We imagined a three-metre-high embankment that follows the boundary of the camp. The outer side is steep, while the inner side is a gentle incline that descends to the camp. Thus the visitor encounters a physical barrier, a clear transition from outside to inside the camp. Hidden from view, the camp is an enigma. Unlike the steeper outer incline, the gentle inner incline gives no sense of physical enclosure. The top of the embankment creates a horizon where the heavens begin and the site ends. Along the top of the embankment is a path the encircles the whole site, a walk of around one hour. Walking it is almost a ritual. Listed on a continuous steel strip along the path are the names of all those who died here, those who entered but never left the camp. This Path of Names gives each name its own place. To accommodate the names of all 70,000 victims along the 3.6-km-long path, only 5 cm is available per name.
Our only other addition to the landscape were relatively small steel elements placed along the many pathways that cross the site. These elements frame fragments of the present landscape and also show historical photographs of the same views from the camp period. The contrast between past and present is all the more poignant for the visitor.
And the building? We had to make architecture, but it was informed by the choices we made regarding the landscape. Against our earlier expectations, it turned out to be a monumental building. Since the camp boundary is important to the design, we placed the main building against the embankment.
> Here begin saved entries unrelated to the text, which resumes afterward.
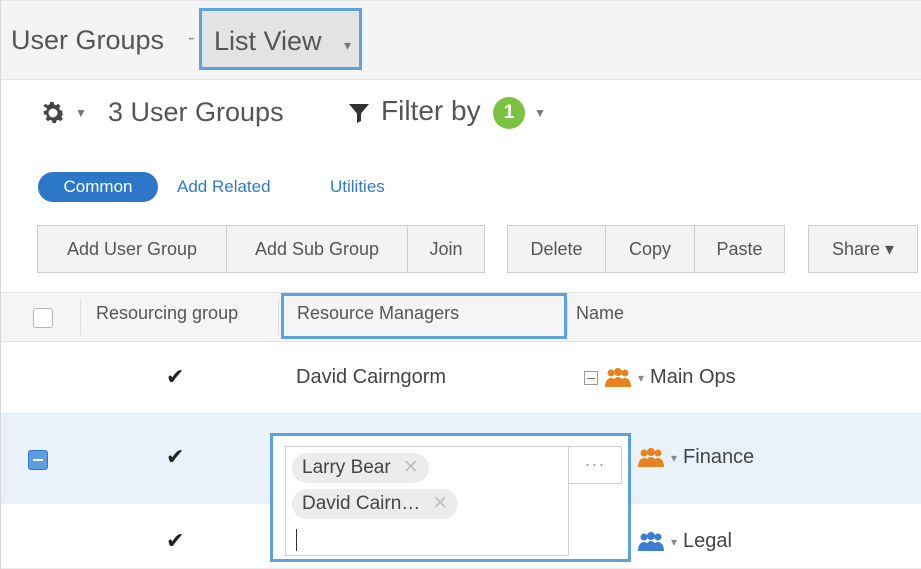 Image resolution: width=921 pixels, height=569 pixels. I want to click on column-header-name: Name, so click(600, 314).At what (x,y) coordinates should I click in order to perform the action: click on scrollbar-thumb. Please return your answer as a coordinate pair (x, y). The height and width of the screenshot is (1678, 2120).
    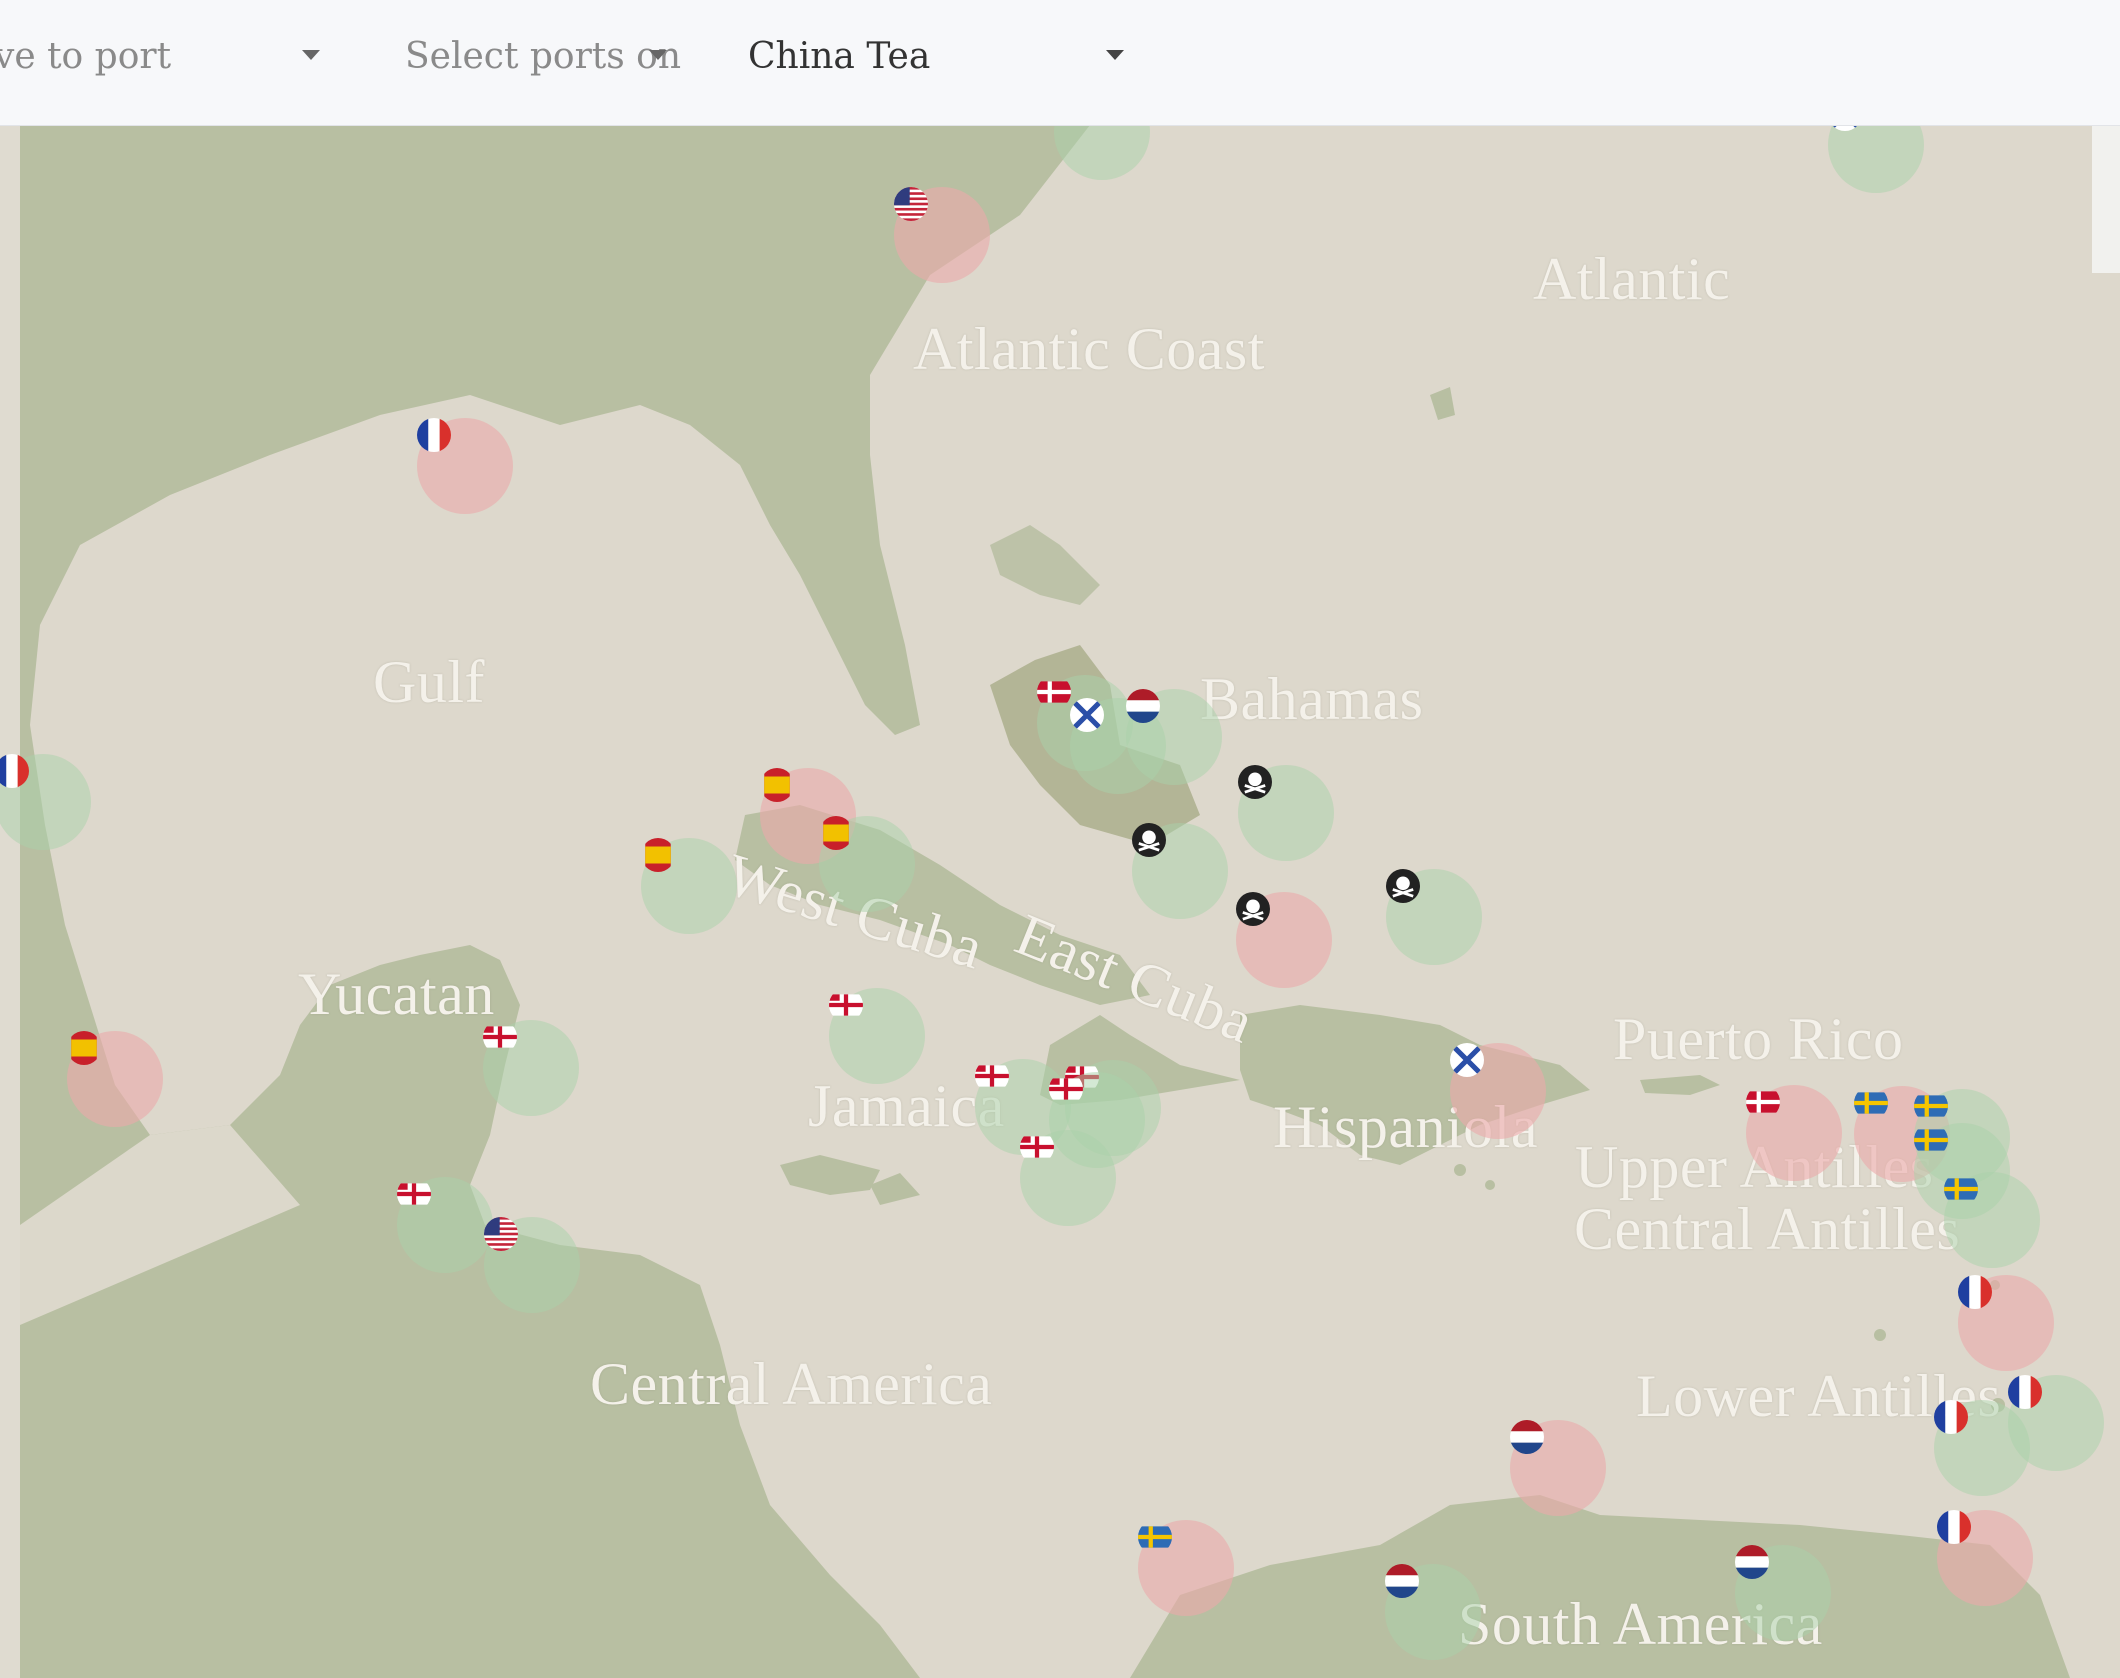
    Looking at the image, I should click on (2106, 199).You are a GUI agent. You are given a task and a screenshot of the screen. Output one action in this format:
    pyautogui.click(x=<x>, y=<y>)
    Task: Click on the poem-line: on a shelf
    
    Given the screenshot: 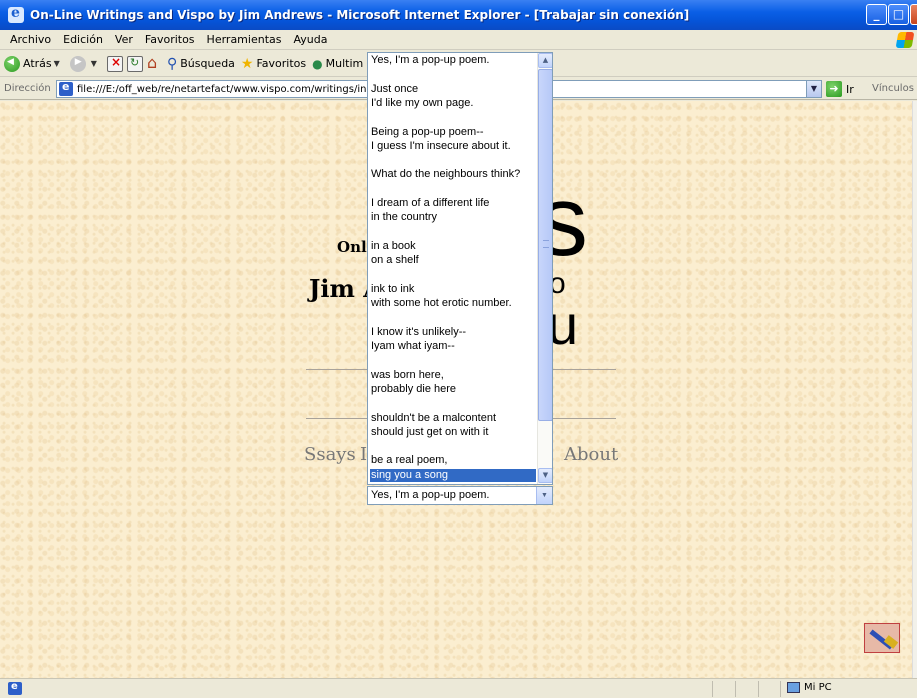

On the walk from the entrance through the trees, visitors reach a clearing paved with dark slates. This open plateau leads to the path along the embankment. It is not only the most important exhibition building but also the entrance to the site itself.
From an open court below ground level one enters the building through a low opening. The ceiling rises as you move further inside. Openings in the slanted roof admit light. The ground is left intact between the larger exhibition spaces. Cut out are separate, smaller rooms for personal stories of prisoners.
A monolithic tower rises from the plateau and leads to the Path of Names, the library and, eventually, the viewing platform. Exhibited here, above the treetops, is the topographical history of the camp, and one can see what remains on the site of the now-vanished camp structures.
An opaque glass shaft in the centre of the tower filters the light falling to the exhibition space below. The light marks the end of the exhibition, gives the building its physical and emotional orientation, and indicates how you leave the building and enter the site.
It is an impressive structure, to us at any rate, but it’s just a building.
So consumed by the controversy caused by our landscape design, the jury, I was later to learn, never even got round to discussing our building. Half of them were strongly in favour, half were vehemently opposed. An honourable mention was the result.
A deafening silence fills the room in Celle as I finish introducing the project. If they follow our line of thought, then the grim conclusion can only be the utter meaninglessness of all prize-winning projects.
In the train home I’m struck by the harsh thought that the jury, amazingly, has illustrated the irrelevance of architecture in this context by selecting such a banal design.
Quod Erat Demonstrandum
I phone Michael in Jerusalem and say: ‘We were the heroic losers.’